Так мы впервые собирались в путь к Сарезскому озеру. А плоскодонка нужна была для того, чтобы реализовать идею Гурского о сплаве на Сарез по реке Мургабу. Именно этот способ достижения цели и вызвал споры. Сказать, что сплав по бурным рекам не является традиционным способом передвижения на Памире, — значит впасть в явное преувеличение: сплав там вообще не применялся тогда еще ни одной экспедицией.
Вечером был прощальный ужин. Под общий хохот Гурскому присвоили шуточное звание адмирала Сарезского озера. Даже эполеты из фольги на него нацепили. Потом все разошлись спать.
Я уснул не сразу. Тараща глаза в темноту комнаты и слушая дружный храп моих товарищей, я перебирал в памяти все, что знал об удивительном озере, к которому предстояло плыть.

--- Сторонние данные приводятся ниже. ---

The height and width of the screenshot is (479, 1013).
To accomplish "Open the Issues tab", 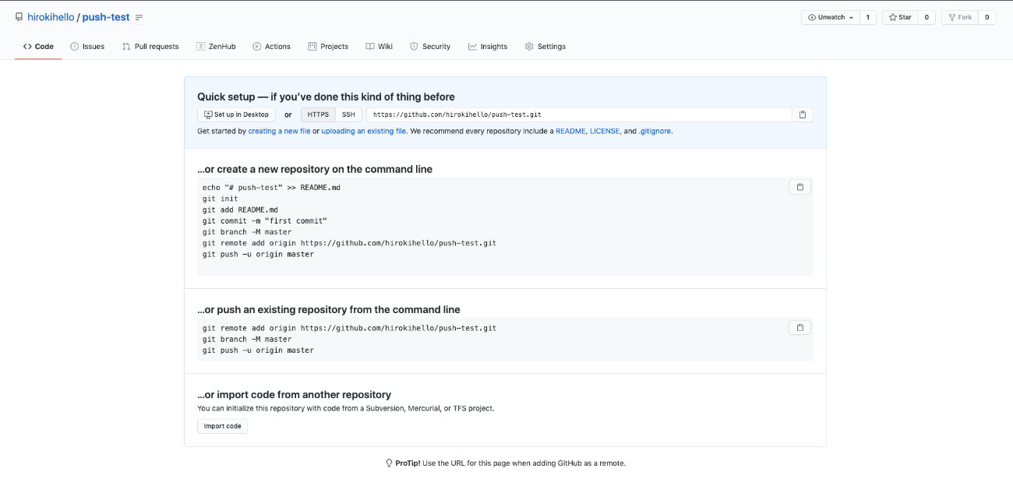I will [87, 47].
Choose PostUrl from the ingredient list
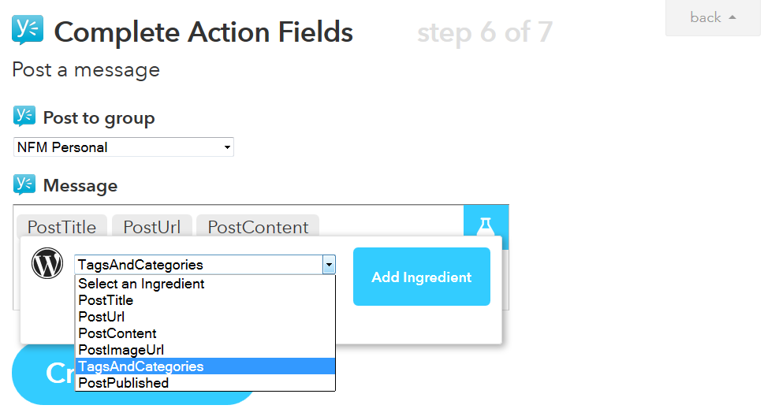The width and height of the screenshot is (775, 420). click(x=102, y=317)
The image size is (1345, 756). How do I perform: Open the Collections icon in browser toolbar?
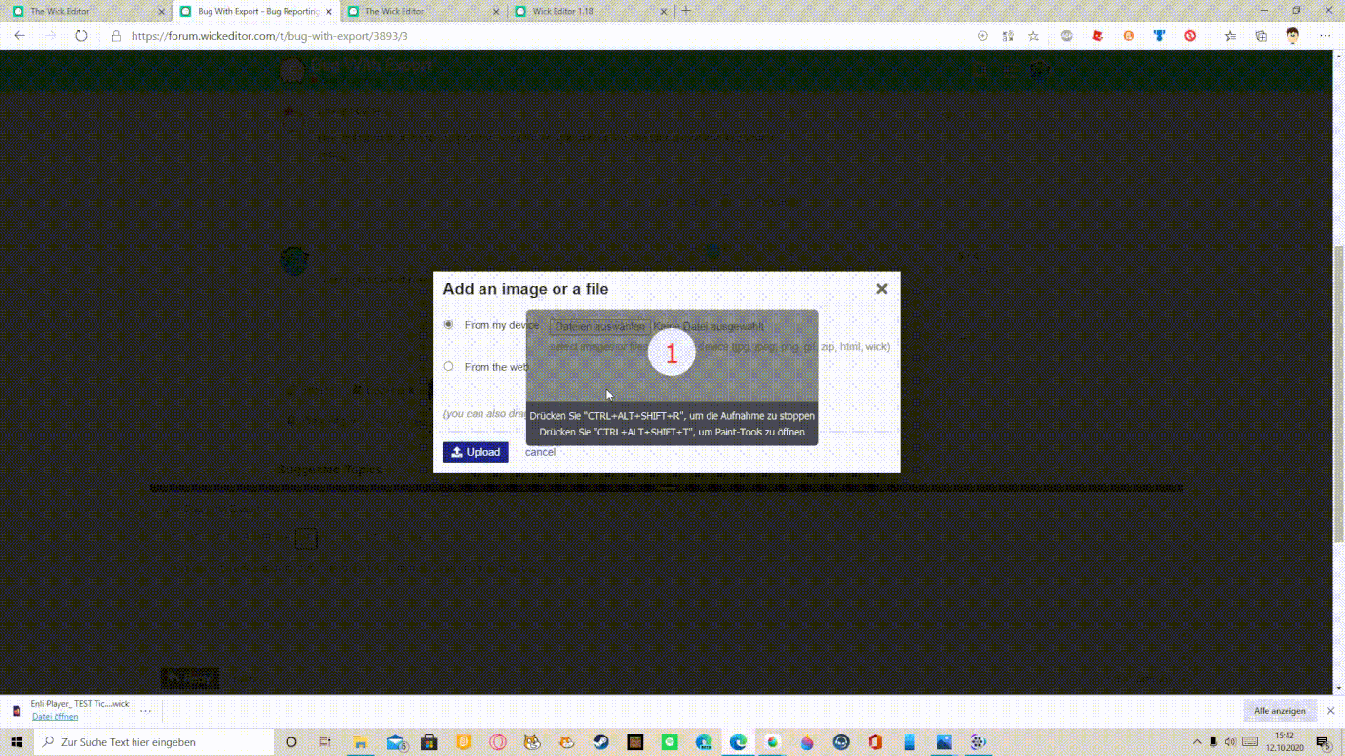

1911 год. В ночь на 7 февраля огромный участок склона Музкольского хребта обрушился и завалил мирно спавший кишлак Усой. Все жители (считают, что их было около двухсот) погибли, не успев, видимо, даже сообразить, что произошло. Говорят, в живых остался только один житель Усоя, который гостил в ту ночь в другом кишлаке. Отчего произошла эта катастрофа, остается неясным: то ли землетрясение вызвало обвал, то ли обвал огромных масс породы вызвал денудационное землетрясение, толчки которого ощутили в ту ночь
Как-то, рассматривая топографическую карту 1904 года, я увидел на ней не существующие сейчас кишлаки Усой и Сарез. Абсолютные высоты на карте были отмечены в футах. Я пересчитал их на метры, сравнил с современными картами, и получилось, что сейчас кишлак Сарез находится под двухсотметровой толщей воды. Мне даже снился этот подводный кишлак. Однажды мне довелось побывать в поселке, жители которого оказались переселенцами (или потомками переселенцев) из кишлака Сарез. Там я услышал легенду, согласно которой обитатели Сареза зажили так богато, что перестали уважать ближних, угнетали собратьев, вот аллах и покарал их. Почти библейский сюжет…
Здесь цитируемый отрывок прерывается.